J’annonce le temps du chaos
22 mars 2024 par
Simon Couval

 

Dieu est mort, c’est certain, et c’est l’homme qui l’a tué. La faute à qui ? Mais d’abord à Dieu qui a fait savoir qu’il avait créé l’homme à son image, ce qui était prendre le risque de voir l’homme comprendre qu’il pourrait être Dieu ; en quelque sorte le clone de Dieu. Et comme, par définition, il ne peut pas y avoir plus d’un Dieu unique, il fallait bien tuer le vieux despote imprudent qui avait aussi pris un second risque en mettant en avant un fils plus sympathique dont l’incarnation en homme incitait encore davantage à la substitution.

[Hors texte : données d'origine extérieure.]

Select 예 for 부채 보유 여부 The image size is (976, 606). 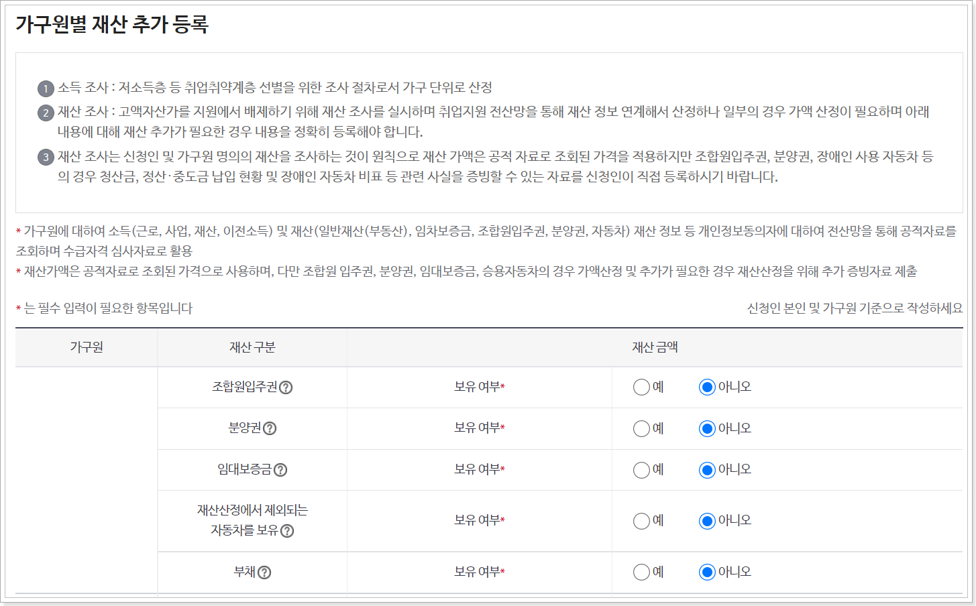(641, 572)
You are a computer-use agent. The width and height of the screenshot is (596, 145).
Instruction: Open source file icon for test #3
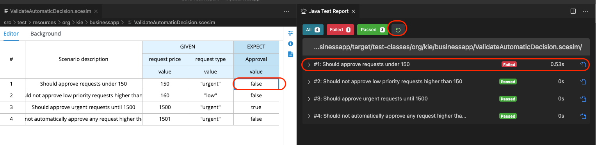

Ainsi encouragé, l’homme tua Dieu pour accéder à la plénitude de sa propre divinité. Mais, ce faisant, l’homme prenait à son tour un grand risque qui n’a pas échappé à Nietzsche dont l’annonce de la mort de Dieu, contrairement à une interprétation erronée, n’était ni un cri de joie, ni un cri de victoire, mais le simple constat de la mort d’une idée par un homme qui savait les idées mortelles dans les deux sens du qualificatif : engendrant la mort et vouées à la mort.

Le grand risque pris par l’homme meurtrier de Dieu, c’est d’être à son tour tué. Mais par qui et comment, direz-vous ? Tout simplement par les hommes. Parce que l’homme, tout comme Dieu, n’est qu’une idée, une abstraction, un mythe, une allégorie ! Seuls ont une réalité les hommes qui, après avoir adoré l’idée de l’homme et lui avoir dédié un culte appelé humanisme, viennent de se rendre compte de l’imposture humaniste. Ils ont compris que la surcélébration idéologique de l’homme-dieu masquait la réalité d’une déshumanisation croissante de l’individu humain.

Le haut et le bas clergé du culte humaniste, intelligentzia autoproclamée des élites gouvernantes et pensantes, se sont persuadés à tort que la crédulité des hommes serait sans borne, et qu’après des millénaires de soumission à Dieu, il serait aisé de leur faire croire aussi durablement en l’homme. Le culte fit illusion quelques temps, surtout grâce au progrès scientifique et technique imputé, bien sûr, à « l’homme » : l’homme a vaincu la pesanteur, l’homme a inventé ceci ou cela, l’homme a marché sur la Lune etc. Puis le temps des désillusions est venu. Les millions de morts de deux guerres mondiales et de deux idéologies totalitaires, la révélation des massacres coloniaux, le néo-esclavagisme industriel puis le cyber-asservissement, les dégâts collatéraux de l’indécente course au profit, entre autres forfaits « humanistes », ont scellé la perte de crédibilité du crédo humaniste. L’homme a rejoint Dieu au grand cimetière des idées mortes.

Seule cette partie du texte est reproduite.